Figure 1.

The diverse functions of SIRT1 in different metabolic tissues. SIRT1 promotes gluconeogenesis through PGC-1α and possibly FOXO1 in the liver upon fasting. SIRT1 also facilitates fatty acid oxidation through PGC-1α and cholesterol scavenging through LXRs in the liver. In WAT, SIRT1 inhibits the adipogenesis process and blocks fat storage mainly by serving as a corepressor of PPARγ. In BAT, SIRT1 increases the mitochondrial activity in cells and improves the thermogenic capacity of BAT in a PGC-1α-dependent manner. SIRT1 also functions as the corepressor of PPARγ on the promoter of UCP-2 gene in the pancreas. Inhibition of UCP-2 protein expression enhances ATP production and subsequent insulin secretion in β cells.

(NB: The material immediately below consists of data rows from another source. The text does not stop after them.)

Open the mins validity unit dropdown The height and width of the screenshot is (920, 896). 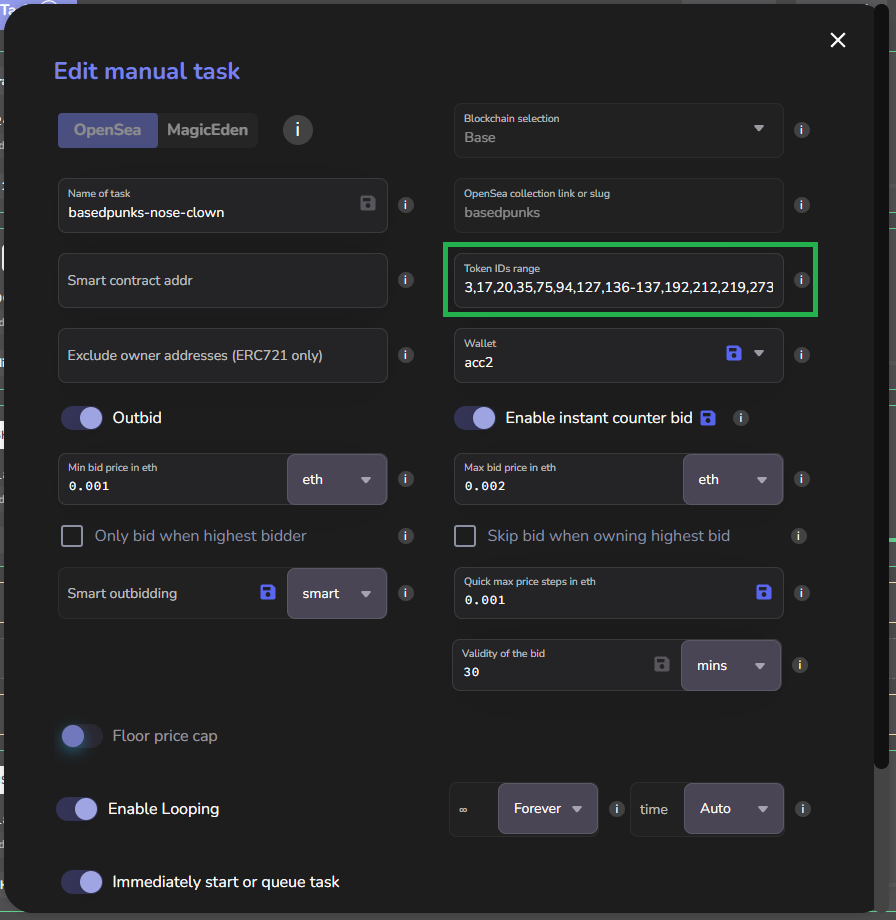point(730,665)
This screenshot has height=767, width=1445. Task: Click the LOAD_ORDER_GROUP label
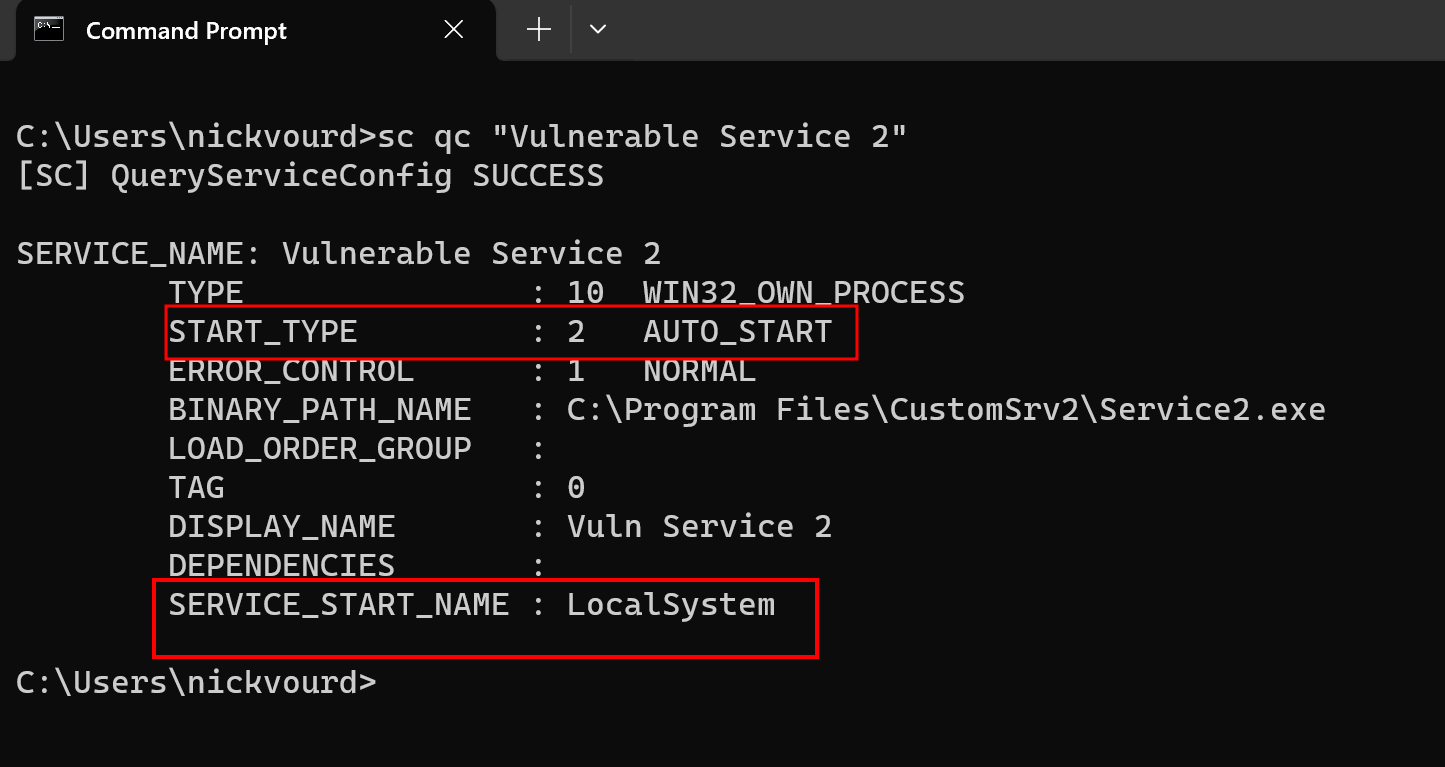(319, 449)
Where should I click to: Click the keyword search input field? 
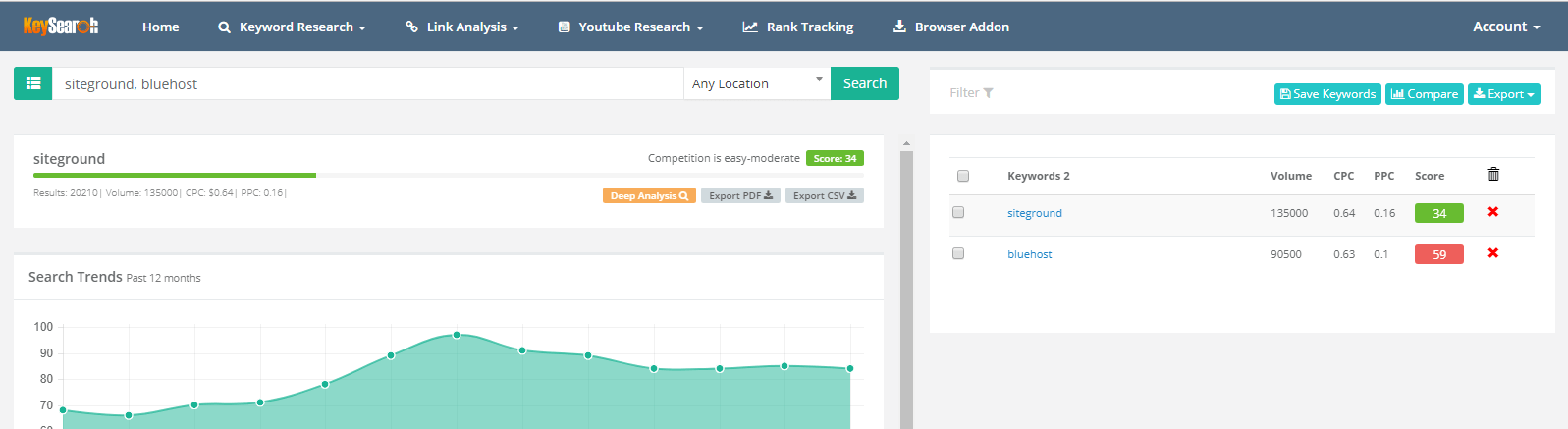point(368,83)
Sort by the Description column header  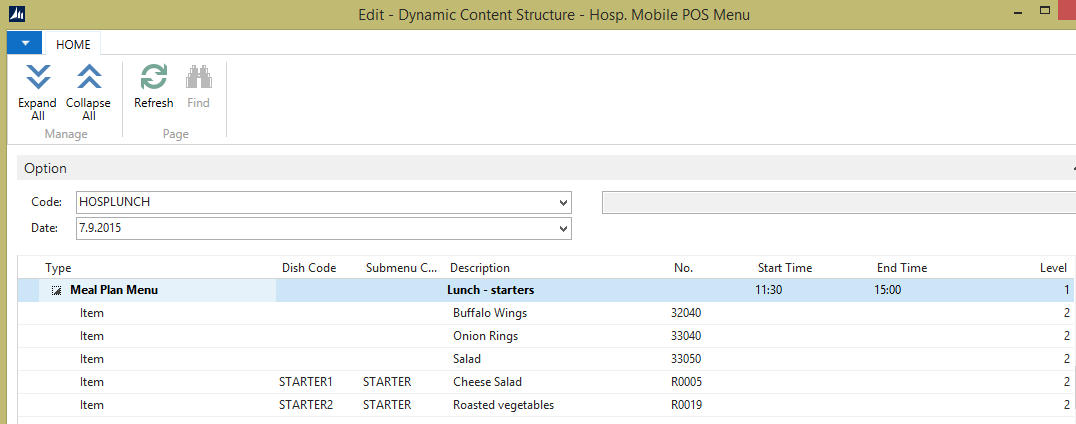coord(480,268)
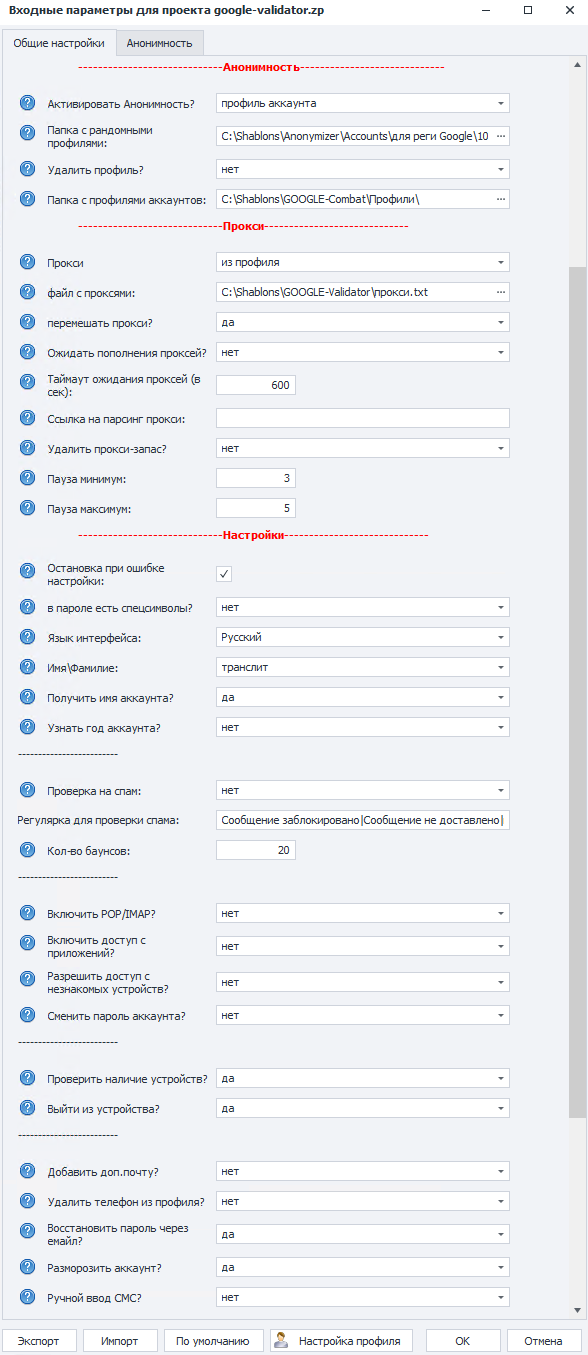This screenshot has width=588, height=1355.
Task: Select the Общие настройки tab
Action: (58, 43)
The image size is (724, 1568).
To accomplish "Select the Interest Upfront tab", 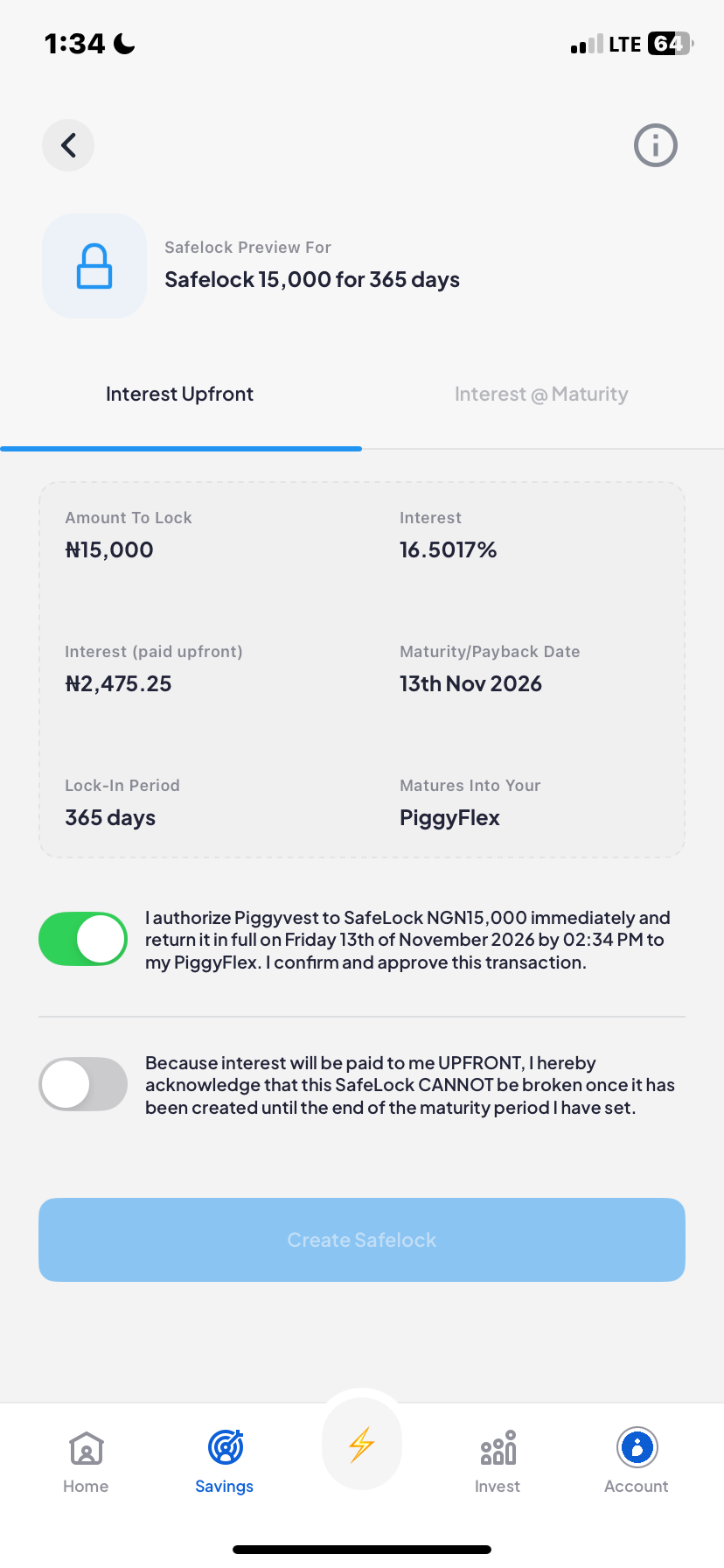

SIRT1 blocks myogenesis partially through reducing MyoD activity. In the mature skeletal muscle, SIRT1 activation leads to an increase in mitochondrial activity, fatty acid oxidation, and insulin sensitivity. SIRT1 activity itself is regulated by multiple modulator proteins. The nuclear protein AROS is suggested to promote the deacetylase activity of SIRT1, whereas another SIRT1-interacting protein DBC1 inhibits SIRT1 activity. The desumoylase SENP1 desumoylates and subsequent inactivates SIRT1.